Y luego, guardo silencio ante los gigantes. Sequoia, Quercus, Salix, Pinus, Juniperus, Ceiba, Swietenia, Cedrela, Ficus. Han estado ahí cientos de años. Han visto pasar imperios y generaciones. Y siguen ahí, esperando otros cien años para morir o caer vivos. Toco la corteza con falta de respeto. Retiro suave la mano. No se pueden aprender siglos de lecciones en una caricia. Hay que aceptarlo. Los miro entonces, de lejos. Ahí están, y no me necesitan. Son planetas completos. Son de piedra.

¿Qué otra cosa podría hacer yo sino dar mi vida a la vida?

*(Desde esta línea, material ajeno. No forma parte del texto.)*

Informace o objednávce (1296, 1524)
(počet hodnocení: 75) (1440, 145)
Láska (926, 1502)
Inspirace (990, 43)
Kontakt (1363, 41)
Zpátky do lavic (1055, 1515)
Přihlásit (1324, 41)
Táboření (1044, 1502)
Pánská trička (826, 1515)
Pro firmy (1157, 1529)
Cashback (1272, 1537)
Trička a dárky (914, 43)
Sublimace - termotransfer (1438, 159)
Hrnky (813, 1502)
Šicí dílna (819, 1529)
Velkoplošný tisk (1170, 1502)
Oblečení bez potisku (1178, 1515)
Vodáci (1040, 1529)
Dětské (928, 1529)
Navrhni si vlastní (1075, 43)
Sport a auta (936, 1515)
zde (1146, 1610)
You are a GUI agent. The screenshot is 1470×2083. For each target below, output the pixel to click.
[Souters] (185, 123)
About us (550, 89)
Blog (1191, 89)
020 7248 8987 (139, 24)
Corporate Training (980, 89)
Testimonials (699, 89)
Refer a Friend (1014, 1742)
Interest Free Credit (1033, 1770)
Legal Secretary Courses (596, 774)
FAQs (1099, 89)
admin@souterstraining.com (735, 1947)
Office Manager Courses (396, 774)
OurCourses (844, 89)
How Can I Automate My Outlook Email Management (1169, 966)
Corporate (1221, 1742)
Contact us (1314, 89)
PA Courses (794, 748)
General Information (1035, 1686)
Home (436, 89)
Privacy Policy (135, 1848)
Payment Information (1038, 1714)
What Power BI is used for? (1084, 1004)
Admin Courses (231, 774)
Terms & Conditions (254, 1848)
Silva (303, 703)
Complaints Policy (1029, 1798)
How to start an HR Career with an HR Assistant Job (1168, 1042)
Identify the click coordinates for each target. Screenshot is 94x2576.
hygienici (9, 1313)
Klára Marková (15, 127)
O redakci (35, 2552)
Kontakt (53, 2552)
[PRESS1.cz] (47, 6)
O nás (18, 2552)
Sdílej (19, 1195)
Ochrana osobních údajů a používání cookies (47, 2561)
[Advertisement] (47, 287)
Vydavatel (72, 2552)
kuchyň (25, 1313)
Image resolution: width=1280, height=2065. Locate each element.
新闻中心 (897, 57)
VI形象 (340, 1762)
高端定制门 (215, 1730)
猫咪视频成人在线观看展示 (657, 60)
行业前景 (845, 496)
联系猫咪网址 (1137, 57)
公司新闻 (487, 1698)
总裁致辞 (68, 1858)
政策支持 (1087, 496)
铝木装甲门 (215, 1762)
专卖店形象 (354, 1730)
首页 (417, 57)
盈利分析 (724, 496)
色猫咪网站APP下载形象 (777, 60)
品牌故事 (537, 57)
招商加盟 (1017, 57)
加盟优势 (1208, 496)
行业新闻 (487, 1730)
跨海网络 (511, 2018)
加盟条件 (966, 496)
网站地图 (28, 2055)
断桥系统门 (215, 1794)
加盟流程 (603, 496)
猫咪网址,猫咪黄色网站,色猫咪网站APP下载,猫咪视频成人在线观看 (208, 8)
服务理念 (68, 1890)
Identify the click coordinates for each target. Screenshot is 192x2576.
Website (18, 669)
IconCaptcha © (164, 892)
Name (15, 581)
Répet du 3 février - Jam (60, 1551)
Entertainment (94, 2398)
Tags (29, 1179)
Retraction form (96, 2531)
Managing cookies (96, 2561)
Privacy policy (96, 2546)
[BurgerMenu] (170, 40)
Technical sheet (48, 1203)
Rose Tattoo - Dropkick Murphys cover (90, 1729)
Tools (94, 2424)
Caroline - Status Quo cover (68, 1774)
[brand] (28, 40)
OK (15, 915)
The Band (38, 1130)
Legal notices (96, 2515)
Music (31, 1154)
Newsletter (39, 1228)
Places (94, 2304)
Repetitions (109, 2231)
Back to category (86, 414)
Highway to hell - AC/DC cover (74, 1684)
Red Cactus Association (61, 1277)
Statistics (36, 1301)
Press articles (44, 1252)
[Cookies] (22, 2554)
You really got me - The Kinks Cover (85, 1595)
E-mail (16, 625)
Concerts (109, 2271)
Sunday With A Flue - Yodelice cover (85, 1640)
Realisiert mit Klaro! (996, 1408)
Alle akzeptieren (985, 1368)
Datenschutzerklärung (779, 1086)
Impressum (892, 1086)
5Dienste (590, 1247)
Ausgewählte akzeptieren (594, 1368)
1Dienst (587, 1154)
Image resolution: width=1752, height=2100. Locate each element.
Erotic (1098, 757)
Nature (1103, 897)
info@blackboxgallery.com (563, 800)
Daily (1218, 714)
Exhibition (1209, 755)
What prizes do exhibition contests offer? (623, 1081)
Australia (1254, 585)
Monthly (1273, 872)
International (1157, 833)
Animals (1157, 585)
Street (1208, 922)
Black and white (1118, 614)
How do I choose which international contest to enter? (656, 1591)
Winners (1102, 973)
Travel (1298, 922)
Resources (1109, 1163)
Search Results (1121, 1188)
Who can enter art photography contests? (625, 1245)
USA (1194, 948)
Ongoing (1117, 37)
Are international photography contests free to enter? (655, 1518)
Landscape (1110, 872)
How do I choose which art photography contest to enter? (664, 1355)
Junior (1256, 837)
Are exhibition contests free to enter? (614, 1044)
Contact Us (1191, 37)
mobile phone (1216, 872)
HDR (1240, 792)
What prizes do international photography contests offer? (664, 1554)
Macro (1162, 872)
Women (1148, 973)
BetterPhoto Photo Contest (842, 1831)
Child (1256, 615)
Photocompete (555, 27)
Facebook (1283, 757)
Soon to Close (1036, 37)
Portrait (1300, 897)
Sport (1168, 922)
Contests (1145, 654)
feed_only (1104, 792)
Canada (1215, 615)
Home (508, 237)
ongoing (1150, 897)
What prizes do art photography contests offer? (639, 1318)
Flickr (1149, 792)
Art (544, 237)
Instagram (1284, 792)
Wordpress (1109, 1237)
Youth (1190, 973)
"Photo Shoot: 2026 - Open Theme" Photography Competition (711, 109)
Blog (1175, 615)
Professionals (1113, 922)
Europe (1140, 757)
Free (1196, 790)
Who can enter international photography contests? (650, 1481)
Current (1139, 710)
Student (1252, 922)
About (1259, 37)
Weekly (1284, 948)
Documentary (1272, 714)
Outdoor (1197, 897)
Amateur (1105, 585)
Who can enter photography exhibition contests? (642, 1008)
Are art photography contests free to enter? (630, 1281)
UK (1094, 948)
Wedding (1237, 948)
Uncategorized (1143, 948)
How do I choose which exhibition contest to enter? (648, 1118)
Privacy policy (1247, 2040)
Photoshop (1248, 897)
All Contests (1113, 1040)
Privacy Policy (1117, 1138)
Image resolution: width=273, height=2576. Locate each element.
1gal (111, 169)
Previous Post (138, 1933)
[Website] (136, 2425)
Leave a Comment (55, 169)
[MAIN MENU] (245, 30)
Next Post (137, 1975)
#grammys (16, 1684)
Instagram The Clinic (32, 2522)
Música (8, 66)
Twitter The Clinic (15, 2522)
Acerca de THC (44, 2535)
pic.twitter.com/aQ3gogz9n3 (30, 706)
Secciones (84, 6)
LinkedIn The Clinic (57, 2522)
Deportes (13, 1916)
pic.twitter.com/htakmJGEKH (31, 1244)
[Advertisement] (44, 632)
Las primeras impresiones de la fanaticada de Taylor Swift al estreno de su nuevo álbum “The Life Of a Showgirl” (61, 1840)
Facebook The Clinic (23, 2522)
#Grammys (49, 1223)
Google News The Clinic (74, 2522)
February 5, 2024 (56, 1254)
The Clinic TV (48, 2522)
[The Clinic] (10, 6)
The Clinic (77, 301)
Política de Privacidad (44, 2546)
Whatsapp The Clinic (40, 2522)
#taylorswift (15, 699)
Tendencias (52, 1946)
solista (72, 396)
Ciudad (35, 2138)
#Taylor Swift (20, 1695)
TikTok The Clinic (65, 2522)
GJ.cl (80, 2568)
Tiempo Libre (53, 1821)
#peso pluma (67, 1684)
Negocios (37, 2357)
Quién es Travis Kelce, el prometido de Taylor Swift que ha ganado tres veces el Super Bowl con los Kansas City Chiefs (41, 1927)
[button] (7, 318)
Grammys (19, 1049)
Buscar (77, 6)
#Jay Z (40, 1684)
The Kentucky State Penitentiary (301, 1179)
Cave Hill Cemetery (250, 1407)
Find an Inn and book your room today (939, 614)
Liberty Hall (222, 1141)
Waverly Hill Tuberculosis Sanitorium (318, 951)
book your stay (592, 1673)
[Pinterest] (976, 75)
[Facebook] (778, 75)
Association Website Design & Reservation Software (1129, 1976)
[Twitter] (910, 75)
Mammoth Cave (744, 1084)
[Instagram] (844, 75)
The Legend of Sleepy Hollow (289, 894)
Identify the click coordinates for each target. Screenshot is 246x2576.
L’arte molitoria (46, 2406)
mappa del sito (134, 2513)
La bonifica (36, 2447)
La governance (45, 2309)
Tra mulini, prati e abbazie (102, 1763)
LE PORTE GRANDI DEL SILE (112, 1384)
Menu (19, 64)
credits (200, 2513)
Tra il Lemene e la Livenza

Sigue vivo en mí el sentimiento original, el de hace tantos años. El que me indicaba que no había otra razón ni motivo que valiera la pena. El que me decía que eran ellas las dueñas de mi vida y no alrevés. Y por más que hice todo lo que hice, vuelvo ahora a escuchar mi corazón. Me llaman. Me llaman para encontrarnos de nuevo, en las mesas verdes y las mezclas de sustrato, en las charolas y los recipientes, en la sombra protectora y el sol entrenador. Sin explicaciones ni disculpas por abandonar el resto de opciones huecas. Y voy a ir a su encuentro. A encontrarme con ese viejo amigo, el verde. Y en la rutina quedará claro que el parpadeo de la vida sólo tiene sentido a su lado, y que ellas guardan el secreto de todas las cosas, el secreto que revelan a cada segundo con su silencio.